Davacı vekilinin 05/07/2019 havale tarihli ıslah dilekçesinde özetle; davalı tarafın 27/04/2015 tarihinde 45.694 kg hurda çıktığını ve fabrikada depolandığını taraflarına bildirdiğini, müvekkili firmanın izni olmaksızın davalının 45.694 kg hurdanın 39.750 kg miktarını sattığını, davalının deposunda olduğunu bildirdiği ve Gebze 1.Sulh Hukuk Mahkemesinin 2015/93 D.iş dosyası ile tespiti yapılan 33.891 kg scrap, 7.905 kg painted coil, 3120 kg mill finished coil olmak üzere toplam 44.916 kg alüminyumu da halen teslim etmediğini, davalarının kabulü ile davalı firmadan (davalı tarafından Fark Geri Dönüşüm firmasına satılan 39.750 kg scrap ile davalı uhdesinde tutulup taraflarına teslim edilmeyen 33.891 kg hurda (scrap), 7.905 kg boyalı rulo saç ( painted coil), 3120 kg boyasız rulo saç ( mill finished coil) olmak üzere toplam 84.666 kg ) alacaklısı oldukları alimunyum miktarının tespitine, alacaklısı oldukları alimunyum miktarının taraflarına iadesine, davalı fabrikasında olmadığından iadesinin mümkün olmaması halinde alacaklı oldukları miktar bedelinin tespit edilerek, şimdilik hak ettikleri aylardan itibaren en yüksek mevduat faizini geçmemek üzere devlet bankalarınca 1 yıl vadeli USD mevduata uygulanan en yüksek faiz oranıyla 111.866,12 USD Amerikan doları alacaklarının davalıdan alınarak tarafına verilmesine, aksi halinde alacaklarının, 111.866,12 USD karşılığı Türk Lirasının fiili ödeme günündeki kur değeri üzerinden reeskont faiziyle birlikte ödenmesini talep ettiği anlaşılmıştır.

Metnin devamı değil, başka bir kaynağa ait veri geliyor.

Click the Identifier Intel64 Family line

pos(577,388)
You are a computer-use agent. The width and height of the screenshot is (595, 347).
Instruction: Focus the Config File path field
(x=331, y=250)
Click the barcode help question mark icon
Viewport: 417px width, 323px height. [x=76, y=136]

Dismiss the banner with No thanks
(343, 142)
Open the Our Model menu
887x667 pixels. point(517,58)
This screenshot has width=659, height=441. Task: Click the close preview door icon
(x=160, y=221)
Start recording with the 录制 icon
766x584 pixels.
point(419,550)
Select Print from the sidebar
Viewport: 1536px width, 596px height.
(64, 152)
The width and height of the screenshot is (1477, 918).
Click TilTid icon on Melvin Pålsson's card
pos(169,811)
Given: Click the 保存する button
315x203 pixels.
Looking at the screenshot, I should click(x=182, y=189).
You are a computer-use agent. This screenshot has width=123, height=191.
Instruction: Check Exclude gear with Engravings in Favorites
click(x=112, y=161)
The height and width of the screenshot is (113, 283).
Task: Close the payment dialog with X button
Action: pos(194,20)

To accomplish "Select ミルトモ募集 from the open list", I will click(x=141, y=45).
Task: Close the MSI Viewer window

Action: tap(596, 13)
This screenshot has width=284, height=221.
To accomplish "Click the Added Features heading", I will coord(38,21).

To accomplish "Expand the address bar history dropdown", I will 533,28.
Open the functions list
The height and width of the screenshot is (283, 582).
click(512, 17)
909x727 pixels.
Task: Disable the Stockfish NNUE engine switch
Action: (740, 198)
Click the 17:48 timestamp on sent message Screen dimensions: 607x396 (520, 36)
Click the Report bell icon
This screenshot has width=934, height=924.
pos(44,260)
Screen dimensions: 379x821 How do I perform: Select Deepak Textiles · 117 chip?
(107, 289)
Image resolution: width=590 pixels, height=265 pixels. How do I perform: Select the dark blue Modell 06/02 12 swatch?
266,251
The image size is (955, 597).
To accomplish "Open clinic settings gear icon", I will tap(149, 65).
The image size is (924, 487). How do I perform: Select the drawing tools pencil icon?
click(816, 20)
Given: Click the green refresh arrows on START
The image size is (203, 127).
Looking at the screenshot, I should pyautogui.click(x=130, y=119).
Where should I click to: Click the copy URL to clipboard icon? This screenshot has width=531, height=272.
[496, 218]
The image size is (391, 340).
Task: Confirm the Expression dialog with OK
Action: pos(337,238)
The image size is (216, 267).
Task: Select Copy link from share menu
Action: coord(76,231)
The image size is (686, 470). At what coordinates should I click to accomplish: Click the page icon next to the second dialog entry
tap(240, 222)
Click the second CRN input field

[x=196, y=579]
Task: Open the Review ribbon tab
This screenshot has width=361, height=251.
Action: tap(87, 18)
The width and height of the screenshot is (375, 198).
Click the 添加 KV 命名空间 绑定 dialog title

Davalı vekili cevap dilekçesinde özetle; davacının dava dilekçesinde belirttiği hiçbir hususun gerçeği yansıtmadığını, müvekkili firmanın, metal boyama sektöründe uzun yıllardır faaliyet gösteren, sektörün öncü firmalarından biri olduğunu, müvekkilinin, davacıya alüminyum bobinlerin açılması ve boyanması işini yaptığını, taraflar arasında imzalanan tedarik sözleşmesi’ne uygun olarak sözleşmesel yükümlülüğünü her zaman gereği gibi yerine getirip, faaliyetine ilişkin kayıtları da düzenli olarak tuttuğunu, Gebze 1. Sulh Hukuk Mahkemesi’nin 2015/93 D. İş Sayılı dosyasında bilirkişi “aleyhine tespit istenenin çalışanı olduğunu söyleyen …tarafından hurda miktarının 33.891 kg olduğu beyan edilmiştir.” şeklinde ifadede bulunduğunu, fakat bu hurdanın kime ait olduğu, müvekkili firma tarafından yapılan diğer üretim ve işlemlere ilişkin olup olmadığının belirlenmediğini, bir beyana dayanarak herhangi bir tartma işlemi de yapmadan rapor oluşturulduğunu, raporun hiçbir bilimsel veriye dayanmadığının ortada olduğunu, davacı firmanın 25.1.2016 tarihi itibarıyla müvekkili firmaya, avukatlık ücretleri, yasal takip masrafları ve faizi hariç 423.076.45 TL borcu bulunduğunu, kendisine yapılan başvuruları kötüniyetli olarak reddedip, borcunu ödemediğini, bu nedenle davacı aleyhine Gebze 2. İcra Müdürlüğü’nün 2016/1441 Esas sayılı dosyası ile ilamsız icra takibi başlatıldığını, takibe itiraz etmiş olduğundan davacı aleyhine Gebze Asliye Ticaret Mahkemesi 2016/761 E. Sayılı dosya ile itirazın iptali davası açıldığını, davacının müvekkiline olan borcunu ödemek yerine, ilamsız takibe kötü niyetli olarak itiraz edip, borçtan tamamen kurtulmak için tespit davası ve alacak davası açtığını belirterek davanın reddini talep ettiği anlaşılmıştır.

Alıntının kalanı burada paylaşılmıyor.